The resource constrained time/cost tradeoff project scheduling problem with discounted cash flows
研究了在资源约束下通过压缩活动时间以最大化项目净现值的调度问题,提出了一种启发式算法,并对比了三种优先规则在380个测试问题上的表现。
Abstract Many of the recent studies on Project Scheduling focus on maximizing the Net Present Value (NPV) of cash flows that occur during the implementation of a project in the presence of precedence and resource constraints. The literature contains several integer programming formulations, heuristic procedures and their implementations. In most of these formulations, activity durations are assumed to be fixed. In this paper, we study a practical extension of the problem where the activity durations can be reduced from their normal durations by allocating more resources. Costs associated with such reductions are referred to as crashing costs. The problem under consideration involves determining the timing and duration of activities such that the NPV of all cash flows is maximized in the presence of precedence and resource constraints. We suggest a heuristic procedure for obtaining “good” feasible solutions. We compare the performance of three priority rules embedded in the proposed procedure.

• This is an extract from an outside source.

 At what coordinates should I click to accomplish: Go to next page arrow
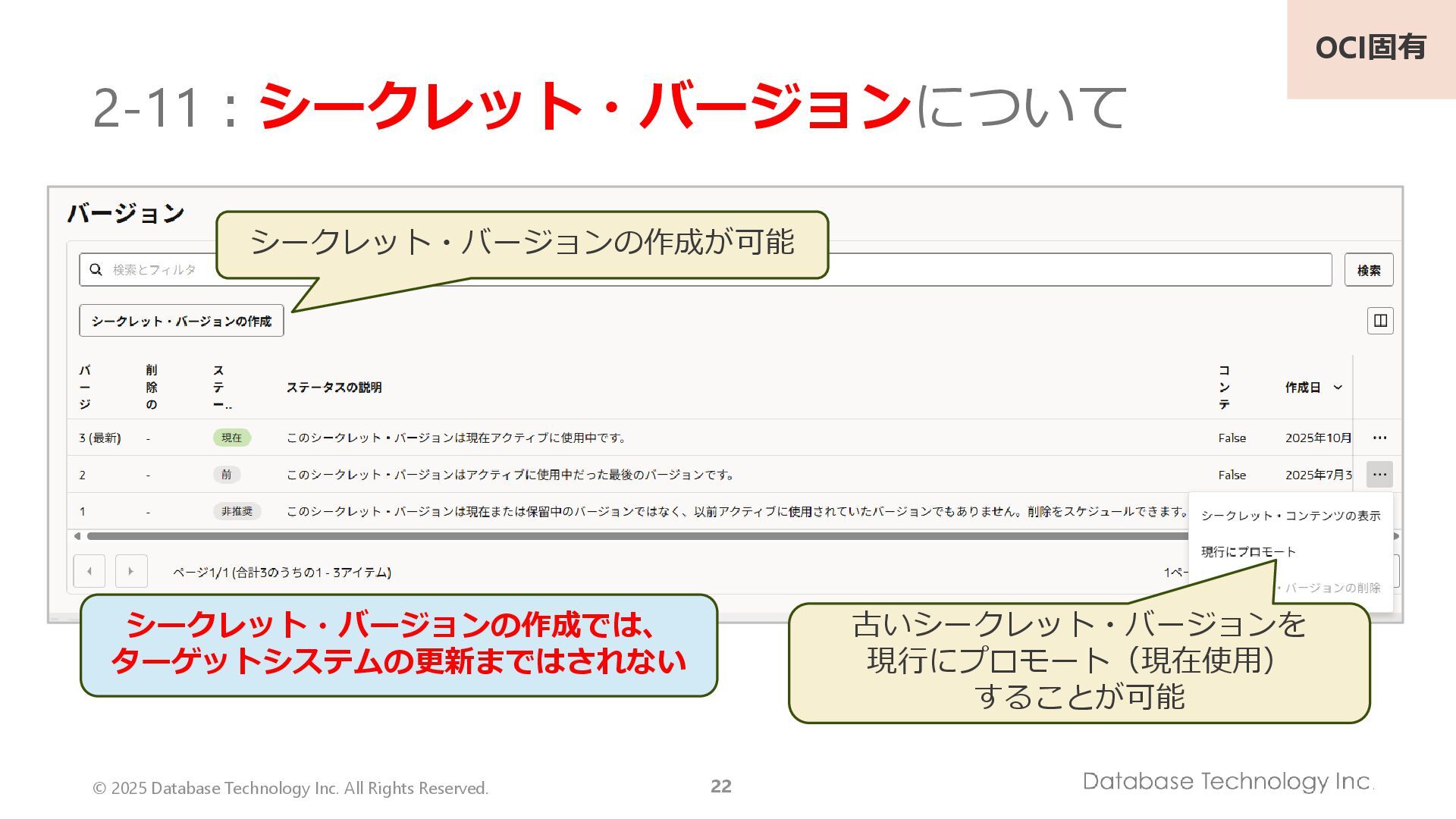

Two of these priority rules have been shown to be the most effective in the literature, the third is a new rule developed in this paper. Extensive computational experiments with the heuristic procedure on a total of 380 test problems are reported. The heuristic solutions are compared to benchmark solutions obtained from the best of 50‐randomly generated solutions for each test problem. In addition, upper bounds on the optimal values are obtained by performing Subgradient optimization on a Lagrangian Relaxation of the problem. These upper bounds are used to assess the quality of the heuristic solutions. In general, none of the priority rules produced consistently better results for all the test problems. However, all three priority rules provide “good” quality solutions with modest computational effort. The Lagrangian approach is found to provide tight bounds on the optimal values.